There’s a feeling of sheer humility and gratitude that comes from consistent prayer, unlike any other practice in the world. Prayer turns into an opportunity to think about someone other than yourself.
Within prayer, there’s an acceptance that you’re not a perfect human being. There are expectations you might have for yourself, or expectations others might have of you, and sometimes they can’t always be met. Baring that weakness for God to see, and letting that forgiveness wash over you can help extend the same lack of judgment to others.
Prayer teaches you a very important concept that we, as people, are all in this life together. We are all in the same boat. As a person, you’ll find yourself becoming more positive, appreciative of others, and understanding.
How Do You Pray?
While the specifics of form and incantation may differ from religion to religion, there’s a general practice to praying that’s recommended. Praying is widely considered a conversation with a higher power, so with that in mind, here are some general, helpful tips to get you started:
- Figure Out Who You’re Speaking To: It can be any deity that you believe in, or the Universe, but it’s important and respectful to understand who it is that you want to talk to.
- Be Completely Vulnerable: Remember that when you’re praying, no one else has to hear you. This is an entirely internal, private discourse between you and that of your God. You don’t have to worry about being judged or scolded for opening up. It’s a safe space, so be honest in your deliberation.
- Be Thankful and Grateful: Answers to our life’s circumstances may not always be obvious, flip-switching indications of being heard. It’s important always to be thankful for what you do have, and grateful for the blessing that you’ve already received.
Praying doesn’t have to be ultra-specific and perfect. If you’re interested in just trying it out for yourself, don’t worry about saying the right things all the time, as that can cause added stress to an unfamiliar activity. If you do your best and be open, you’ll likely be heard and accepted.
Reasons to Pray Instead of Meditate
Other than the obvious, which is — it’s actually much harder than many people assume it to be, and many people struggle to make time to meditate regularly.
Also, when life gets tough, sometimes it’s challenging to sit down and accept it. With meditation and mindfulness, there’s a lot of emphasis on merely accepting the feelings that bubble up, and accepting the circumstances that we have in our lives. But truthfully, simply accepting doesn’t guarantee us to feel better about those feelings and circumstances. Accepting isn’t always enough.
By instead using the faith that you vest in a higher power, praying to that power can grant you a very much needed strength and yield you with the feeling of utter relief. Like a parent taking care of a problem that a child was having severe anxiety over, there’s a feeling of absolute trust. The parental figures will take care of it no matter what in the eyes of the child because that’s how children view parents growing up.
No matter what the problem is, it’s massively reassuring to know that problems in life can and will be solved, and prayer offers that.
Final Thoughts
While meditation and prayer can both feel like immensely spiritual practices with similar effects on the person, the intentions behind the activities are really what separates the two actions.

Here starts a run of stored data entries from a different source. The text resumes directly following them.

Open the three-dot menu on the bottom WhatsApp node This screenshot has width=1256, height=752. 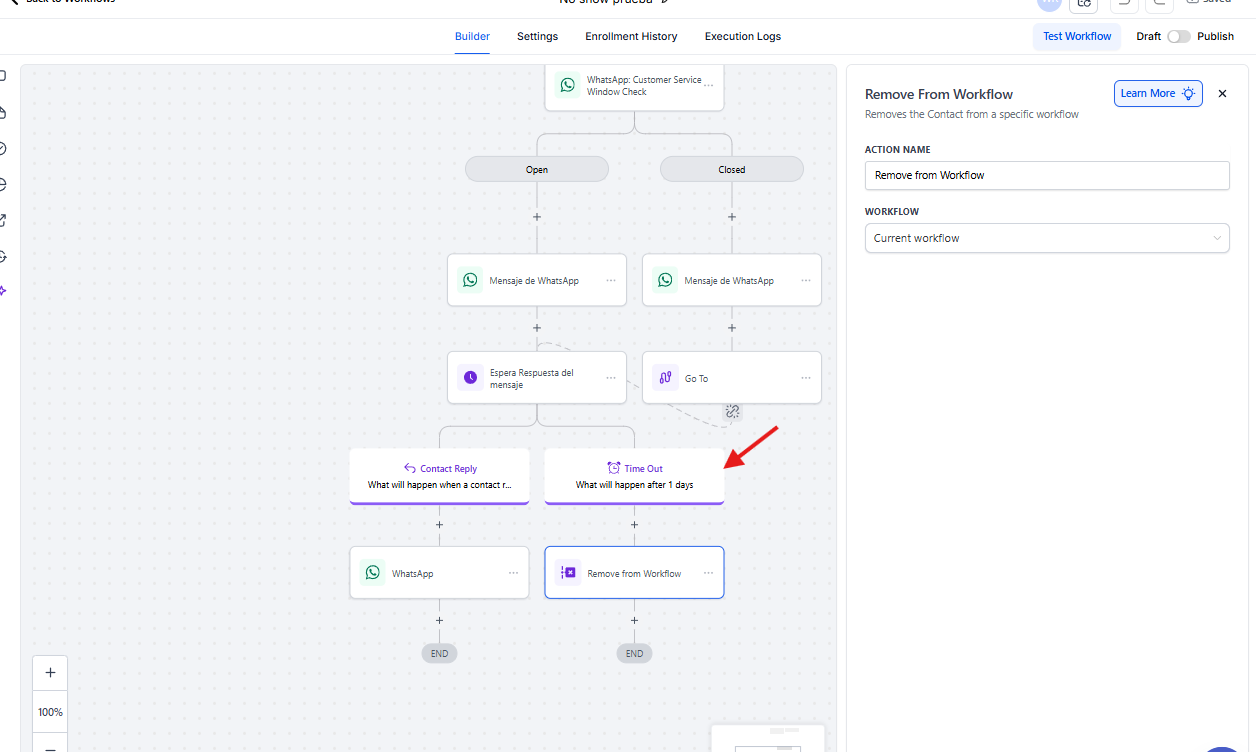(x=513, y=573)
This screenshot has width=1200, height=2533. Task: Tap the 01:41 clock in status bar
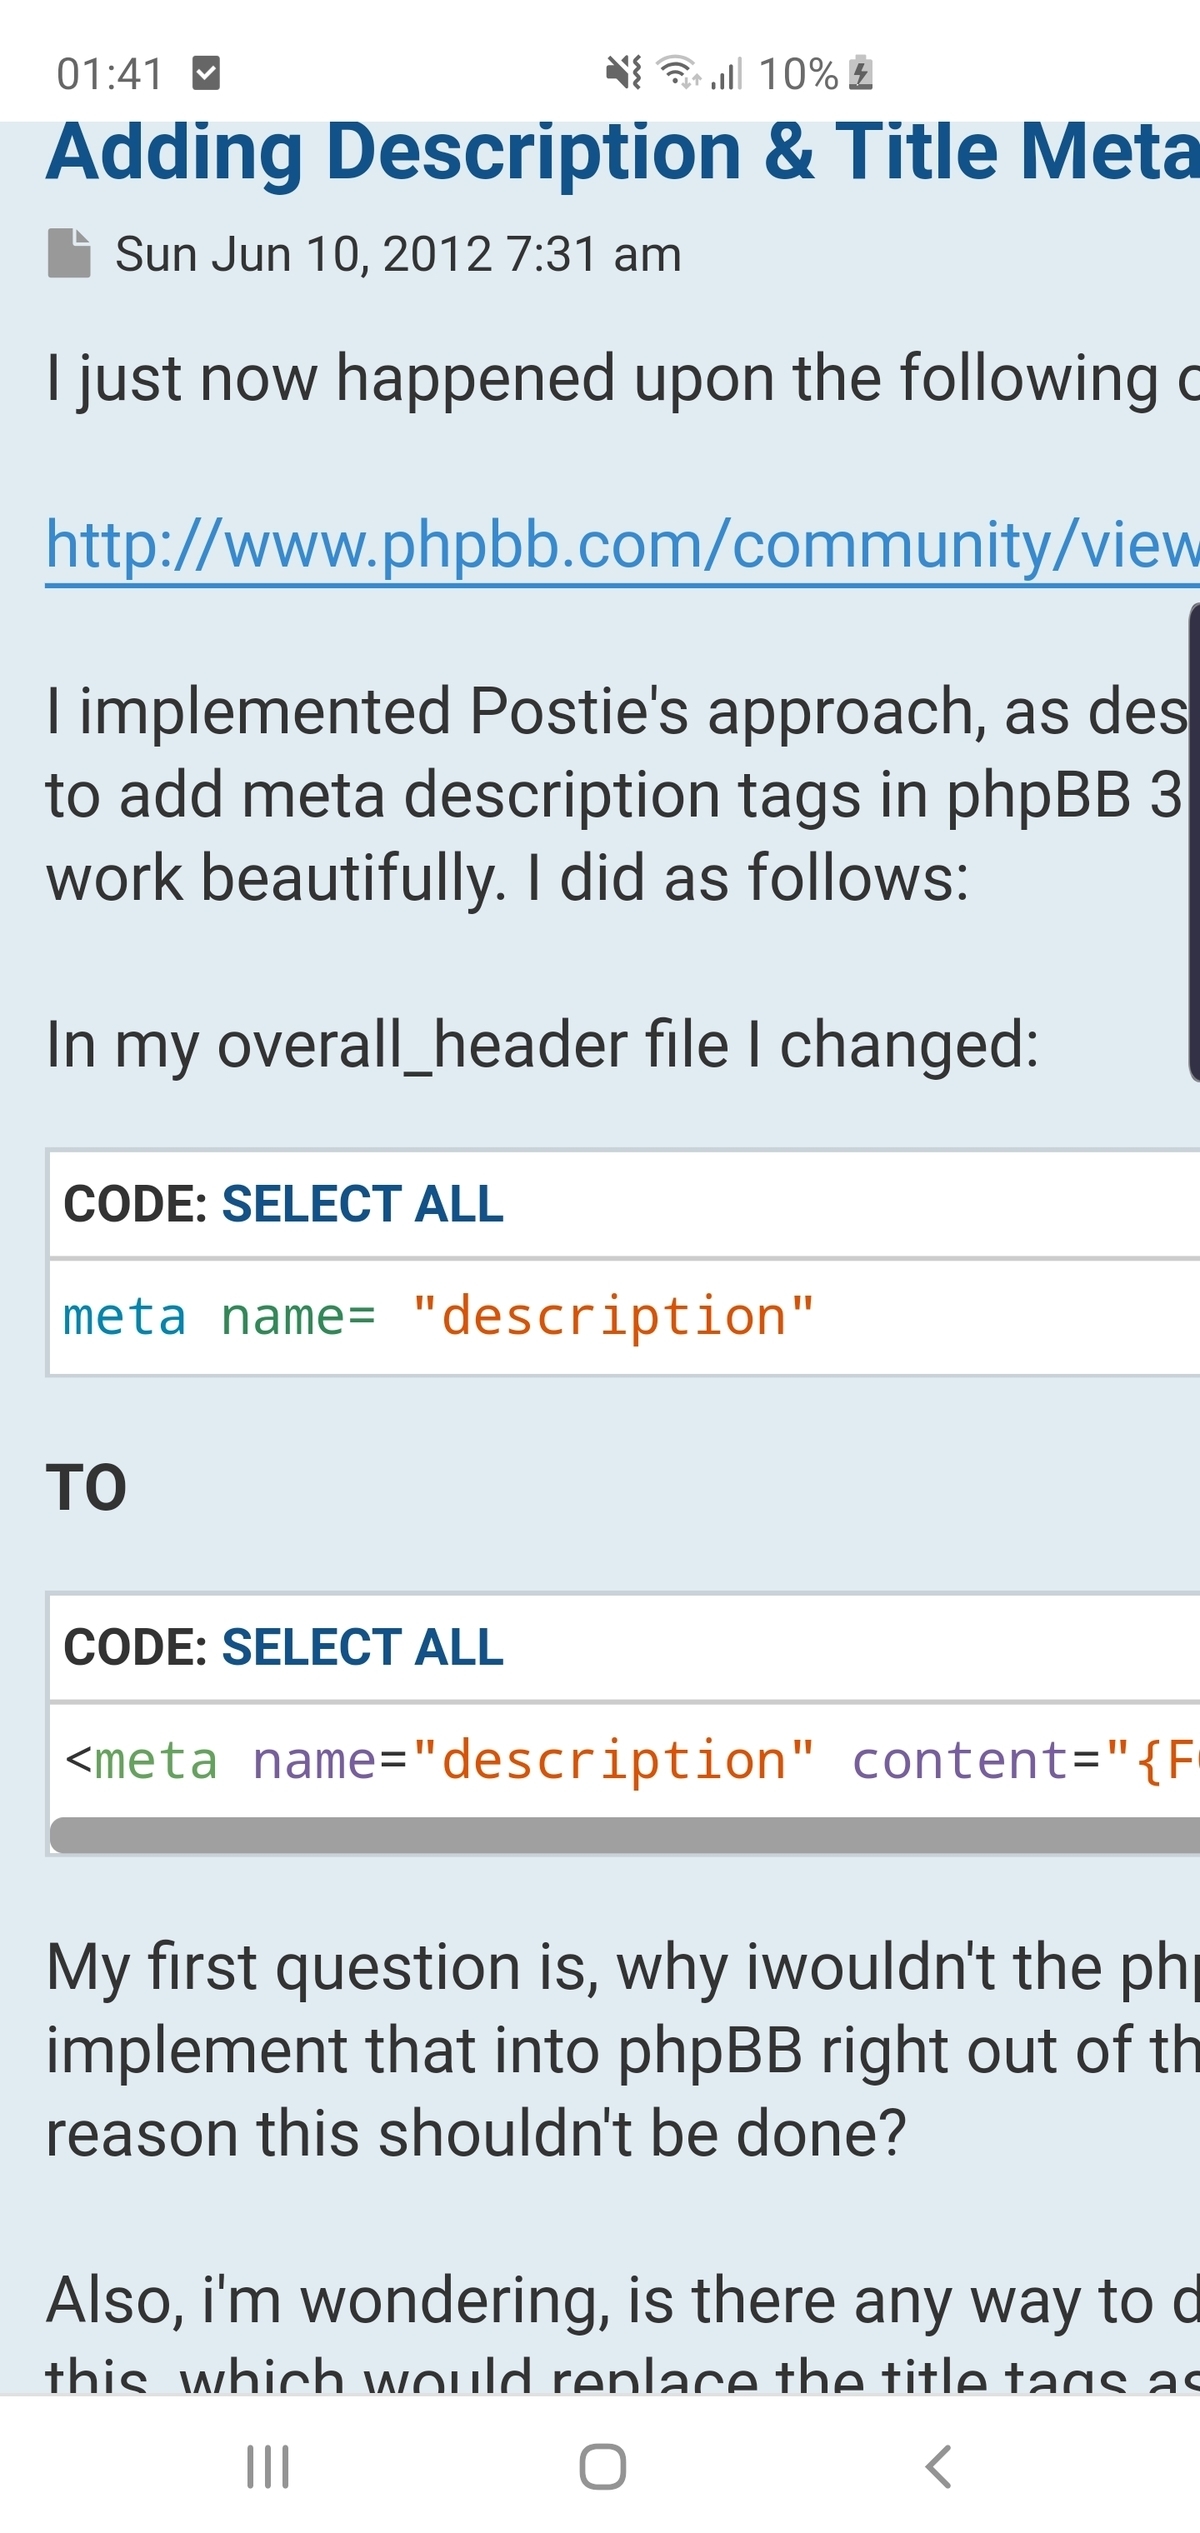[x=109, y=74]
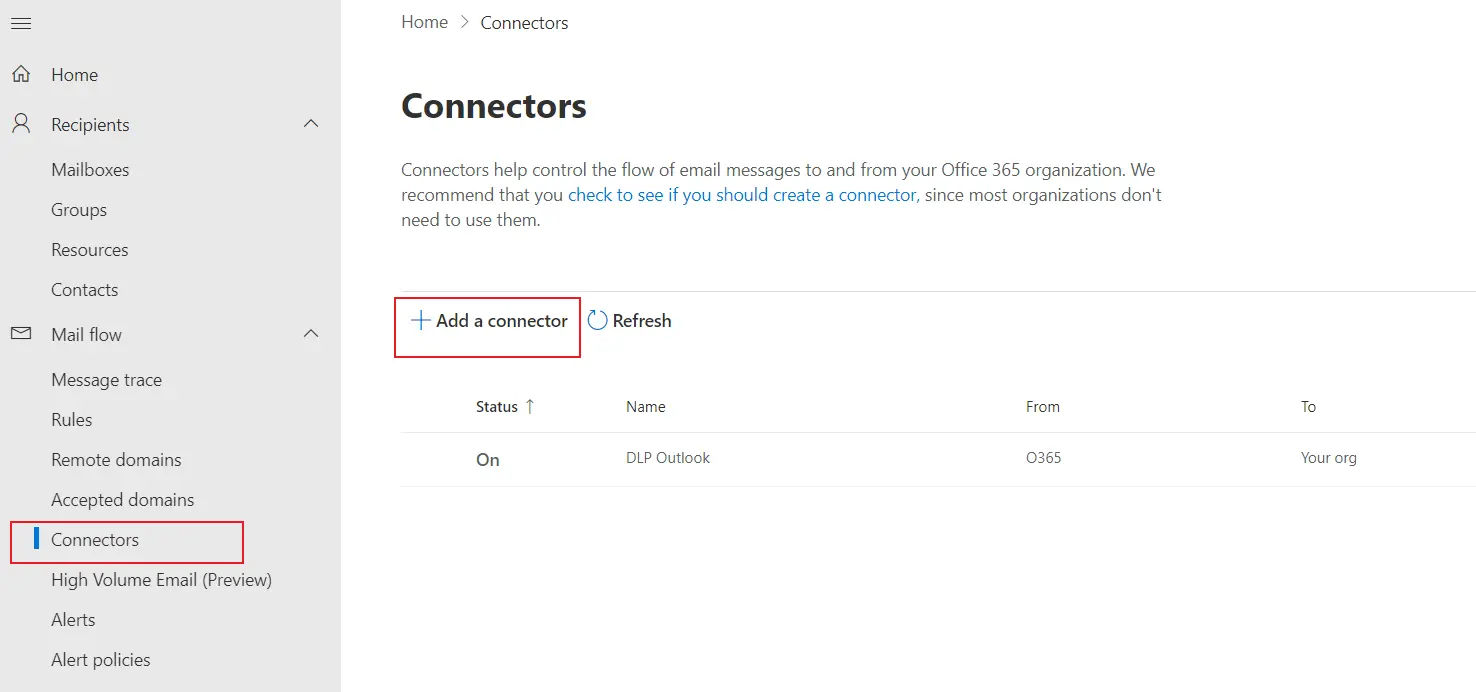Open Accepted domains list
This screenshot has height=692, width=1476.
click(x=122, y=499)
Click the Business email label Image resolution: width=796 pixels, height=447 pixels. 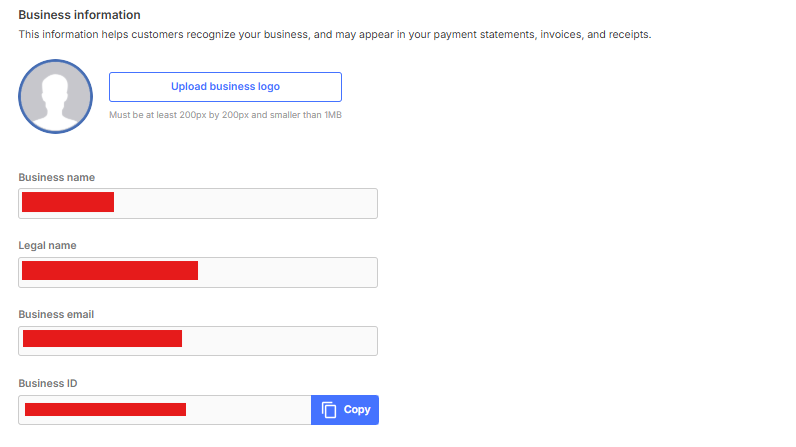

Meditation is a way of getting back to the self, of being still and accepting yourself without the judgment that usually gets in the way. Meditation is quite literally taking a breath amidst the myriad distractions of the mind and society.
Prayer is a means of connecting with a higher power. It’s usually done to swap one’s unfavorable circumstances into more favorable ones by vesting a vulnerable plea into the hands of a higher power.
But, even though these two practices are different, I don’t think you need to pick one or the other. Praying and meditation aren’t mutually exclusive, and there’s plenty of room to fit both in your life.